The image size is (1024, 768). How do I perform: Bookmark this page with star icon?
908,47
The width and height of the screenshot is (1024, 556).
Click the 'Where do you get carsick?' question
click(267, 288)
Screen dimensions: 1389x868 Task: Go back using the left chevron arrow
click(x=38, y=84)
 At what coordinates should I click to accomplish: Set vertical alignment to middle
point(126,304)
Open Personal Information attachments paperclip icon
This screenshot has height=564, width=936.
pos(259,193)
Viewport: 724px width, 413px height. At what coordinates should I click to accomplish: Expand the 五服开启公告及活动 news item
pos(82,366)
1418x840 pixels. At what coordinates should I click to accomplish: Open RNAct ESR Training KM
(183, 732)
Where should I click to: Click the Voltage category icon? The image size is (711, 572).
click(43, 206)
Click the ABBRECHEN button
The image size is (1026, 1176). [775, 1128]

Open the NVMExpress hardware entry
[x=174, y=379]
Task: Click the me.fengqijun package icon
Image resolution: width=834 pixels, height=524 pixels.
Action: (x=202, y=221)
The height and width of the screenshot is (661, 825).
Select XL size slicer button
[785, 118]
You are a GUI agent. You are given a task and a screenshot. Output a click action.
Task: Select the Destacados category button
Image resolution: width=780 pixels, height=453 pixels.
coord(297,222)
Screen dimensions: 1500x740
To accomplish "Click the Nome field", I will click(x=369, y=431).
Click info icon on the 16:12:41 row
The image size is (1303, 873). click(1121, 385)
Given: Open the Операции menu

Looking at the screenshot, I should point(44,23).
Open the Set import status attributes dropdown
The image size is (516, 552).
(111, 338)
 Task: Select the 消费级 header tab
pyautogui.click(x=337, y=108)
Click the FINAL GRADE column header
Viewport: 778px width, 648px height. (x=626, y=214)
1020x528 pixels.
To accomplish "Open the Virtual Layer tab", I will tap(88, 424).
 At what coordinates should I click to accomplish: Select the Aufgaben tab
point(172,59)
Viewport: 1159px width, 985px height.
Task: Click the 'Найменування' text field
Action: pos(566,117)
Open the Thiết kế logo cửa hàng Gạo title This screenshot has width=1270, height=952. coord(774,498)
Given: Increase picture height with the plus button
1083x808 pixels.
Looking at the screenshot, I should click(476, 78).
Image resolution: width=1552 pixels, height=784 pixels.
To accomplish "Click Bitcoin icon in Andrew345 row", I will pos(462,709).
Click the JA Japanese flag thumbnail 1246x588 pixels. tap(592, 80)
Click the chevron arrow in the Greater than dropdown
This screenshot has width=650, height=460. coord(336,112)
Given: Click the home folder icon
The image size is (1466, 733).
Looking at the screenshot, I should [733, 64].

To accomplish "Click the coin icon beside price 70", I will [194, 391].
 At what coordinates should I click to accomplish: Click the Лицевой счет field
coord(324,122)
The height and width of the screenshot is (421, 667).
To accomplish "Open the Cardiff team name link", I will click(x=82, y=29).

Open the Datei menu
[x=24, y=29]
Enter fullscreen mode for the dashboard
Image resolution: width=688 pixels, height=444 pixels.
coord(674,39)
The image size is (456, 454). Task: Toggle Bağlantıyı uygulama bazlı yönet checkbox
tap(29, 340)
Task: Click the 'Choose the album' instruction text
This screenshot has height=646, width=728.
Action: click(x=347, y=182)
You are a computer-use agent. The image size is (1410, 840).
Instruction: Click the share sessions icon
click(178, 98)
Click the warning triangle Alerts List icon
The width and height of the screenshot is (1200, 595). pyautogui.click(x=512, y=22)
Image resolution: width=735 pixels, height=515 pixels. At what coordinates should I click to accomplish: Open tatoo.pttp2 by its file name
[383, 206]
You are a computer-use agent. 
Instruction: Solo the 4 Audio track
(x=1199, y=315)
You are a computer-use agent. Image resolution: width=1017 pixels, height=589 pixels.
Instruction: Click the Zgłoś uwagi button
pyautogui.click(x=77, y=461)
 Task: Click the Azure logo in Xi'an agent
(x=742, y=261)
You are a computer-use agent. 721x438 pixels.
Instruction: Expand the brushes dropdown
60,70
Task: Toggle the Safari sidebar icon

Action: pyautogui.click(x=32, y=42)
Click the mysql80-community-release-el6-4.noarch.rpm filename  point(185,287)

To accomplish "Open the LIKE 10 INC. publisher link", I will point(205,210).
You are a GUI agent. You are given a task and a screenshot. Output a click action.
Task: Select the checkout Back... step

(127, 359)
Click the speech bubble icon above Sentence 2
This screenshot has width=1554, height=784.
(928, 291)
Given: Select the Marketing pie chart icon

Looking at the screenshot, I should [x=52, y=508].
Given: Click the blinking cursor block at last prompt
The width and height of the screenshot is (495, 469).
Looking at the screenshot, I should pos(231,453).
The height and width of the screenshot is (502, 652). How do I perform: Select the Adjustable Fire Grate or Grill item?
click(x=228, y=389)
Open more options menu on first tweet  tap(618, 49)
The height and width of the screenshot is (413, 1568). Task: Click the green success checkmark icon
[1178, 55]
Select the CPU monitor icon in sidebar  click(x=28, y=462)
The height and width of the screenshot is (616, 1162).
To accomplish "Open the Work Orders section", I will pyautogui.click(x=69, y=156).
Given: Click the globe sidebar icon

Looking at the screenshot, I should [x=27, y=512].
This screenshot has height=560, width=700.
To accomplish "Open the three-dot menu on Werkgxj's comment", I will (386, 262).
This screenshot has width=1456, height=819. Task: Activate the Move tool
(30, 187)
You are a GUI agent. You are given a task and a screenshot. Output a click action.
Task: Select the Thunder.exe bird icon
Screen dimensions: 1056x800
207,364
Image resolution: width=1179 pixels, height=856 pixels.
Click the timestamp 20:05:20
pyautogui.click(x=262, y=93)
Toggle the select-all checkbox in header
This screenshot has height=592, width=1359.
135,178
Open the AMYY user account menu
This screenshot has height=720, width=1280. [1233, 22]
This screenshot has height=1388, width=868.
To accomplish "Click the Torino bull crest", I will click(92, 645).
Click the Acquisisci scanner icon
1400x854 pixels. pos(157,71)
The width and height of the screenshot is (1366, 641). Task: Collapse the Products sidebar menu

* _Work to complete_: The entire listing is to be printed once more, word for word.

* _Solution below_:
The image size is (1024, 768). How do I perform: Bookmark this page with star icon?
908,47
The width and height of the screenshot is (1024, 556).
Click the 'Where do you get carsick?' question
click(267, 288)
Screen dimensions: 1389x868 Task: Go back using the left chevron arrow
click(x=38, y=84)
 At what coordinates should I click to accomplish: Set vertical alignment to middle
point(126,304)
Open Personal Information attachments paperclip icon
This screenshot has height=564, width=936.
pos(259,193)
Viewport: 724px width, 413px height. At what coordinates should I click to accomplish: Expand the 五服开启公告及活动 news item
pos(82,366)
1418x840 pixels. At what coordinates should I click to accomplish: Open RNAct ESR Training KM
(183, 732)
Where should I click to: Click the Voltage category icon? The image size is (711, 572).
click(43, 206)
Click the ABBRECHEN button
The image size is (1026, 1176). [775, 1128]

Open the NVMExpress hardware entry
[x=174, y=379]
Task: Click the me.fengqijun package icon
Image resolution: width=834 pixels, height=524 pixels.
Action: (x=202, y=221)
The height and width of the screenshot is (661, 825).
Select XL size slicer button
[785, 118]
You are a GUI agent. You are given a task and a screenshot. Output a click action.
Task: Select the Destacados category button
Image resolution: width=780 pixels, height=453 pixels.
coord(297,222)
Screen dimensions: 1500x740
To accomplish "Click the Nome field", I will click(x=369, y=431).
Click info icon on the 16:12:41 row
The image size is (1303, 873). click(1121, 385)
Given: Open the Операции menu

Looking at the screenshot, I should point(44,23).
Open the Set import status attributes dropdown
The image size is (516, 552).
(111, 338)
 Task: Select the 消费级 header tab
pyautogui.click(x=337, y=108)
Click the FINAL GRADE column header
Viewport: 778px width, 648px height. (x=626, y=214)
1020x528 pixels.
To accomplish "Open the Virtual Layer tab", I will tap(88, 424).
 At what coordinates should I click to accomplish: Select the Aufgaben tab
point(172,59)
Viewport: 1159px width, 985px height.
Task: Click the 'Найменування' text field
Action: pos(566,117)
Open the Thiết kế logo cửa hàng Gạo title This screenshot has width=1270, height=952. coord(774,498)
Given: Increase picture height with the plus button
1083x808 pixels.
Looking at the screenshot, I should click(476, 78).
Image resolution: width=1552 pixels, height=784 pixels.
To accomplish "Click Bitcoin icon in Andrew345 row", I will pos(462,709).
Click the JA Japanese flag thumbnail 1246x588 pixels. tap(592, 80)
Click the chevron arrow in the Greater than dropdown
This screenshot has width=650, height=460. coord(336,112)
Given: Click the home folder icon
The image size is (1466, 733).
Looking at the screenshot, I should [733, 64].

To accomplish "Click the coin icon beside price 70", I will [194, 391].
 At what coordinates should I click to accomplish: Click the Лицевой счет field
coord(324,122)
The height and width of the screenshot is (421, 667).
To accomplish "Open the Cardiff team name link", I will click(x=82, y=29).

Open the Datei menu
[x=24, y=29]
Enter fullscreen mode for the dashboard
Image resolution: width=688 pixels, height=444 pixels.
coord(674,39)
The image size is (456, 454). Task: Toggle Bağlantıyı uygulama bazlı yönet checkbox
tap(29, 340)
Task: Click the 'Choose the album' instruction text
This screenshot has height=646, width=728.
Action: click(x=347, y=182)
You are a computer-use agent. The image size is (1410, 840).
Instruction: Click the share sessions icon
click(178, 98)
Click the warning triangle Alerts List icon
The width and height of the screenshot is (1200, 595). pyautogui.click(x=512, y=22)
Image resolution: width=735 pixels, height=515 pixels. At what coordinates should I click to accomplish: Open tatoo.pttp2 by its file name
[383, 206]
You are a computer-use agent. 
Instruction: Solo the 4 Audio track
(x=1199, y=315)
You are a computer-use agent. Image resolution: width=1017 pixels, height=589 pixels.
Instruction: Click the Zgłoś uwagi button
pyautogui.click(x=77, y=461)
 Task: Click the Azure logo in Xi'an agent
(x=742, y=261)
You are a computer-use agent. 721x438 pixels.
Instruction: Expand the brushes dropdown
60,70
Task: Toggle the Safari sidebar icon

Action: pyautogui.click(x=32, y=42)
Click the mysql80-community-release-el6-4.noarch.rpm filename  point(185,287)

To accomplish "Open the LIKE 10 INC. publisher link", I will point(205,210).
You are a GUI agent. You are given a task and a screenshot. Output a click action.
Task: Select the checkout Back... step

(127, 359)
Click the speech bubble icon above Sentence 2
This screenshot has width=1554, height=784.
(928, 291)
Given: Select the Marketing pie chart icon

Looking at the screenshot, I should [x=52, y=508].
Given: Click the blinking cursor block at last prompt
The width and height of the screenshot is (495, 469).
Looking at the screenshot, I should pos(231,453).
The height and width of the screenshot is (502, 652). How do I perform: Select the Adjustable Fire Grate or Grill item?
click(x=228, y=389)
Open more options menu on first tweet  tap(618, 49)
The height and width of the screenshot is (413, 1568). Task: Click the green success checkmark icon
[1178, 55]
Select the CPU monitor icon in sidebar  click(x=28, y=462)
The height and width of the screenshot is (616, 1162).
To accomplish "Open the Work Orders section", I will pyautogui.click(x=69, y=156).
Given: Click the globe sidebar icon

Looking at the screenshot, I should [x=27, y=512].
This screenshot has height=560, width=700.
To accomplish "Open the three-dot menu on Werkgxj's comment", I will (386, 262).
This screenshot has width=1456, height=819. Task: Activate the Move tool
(30, 187)
You are a GUI agent. You are given a task and a screenshot. Output a click action.
Task: Select the Thunder.exe bird icon
Screen dimensions: 1056x800
207,364
Image resolution: width=1179 pixels, height=856 pixels.
Click the timestamp 20:05:20
pyautogui.click(x=262, y=93)
Toggle the select-all checkbox in header
This screenshot has height=592, width=1359.
135,178
Open the AMYY user account menu
This screenshot has height=720, width=1280. [1233, 22]
This screenshot has height=1388, width=868.
To accomplish "Click the Torino bull crest", I will click(92, 645).
Click the Acquisisci scanner icon
1400x854 pixels. pos(157,71)
The width and height of the screenshot is (1366, 641). Task: Collapse the Products sidebar menu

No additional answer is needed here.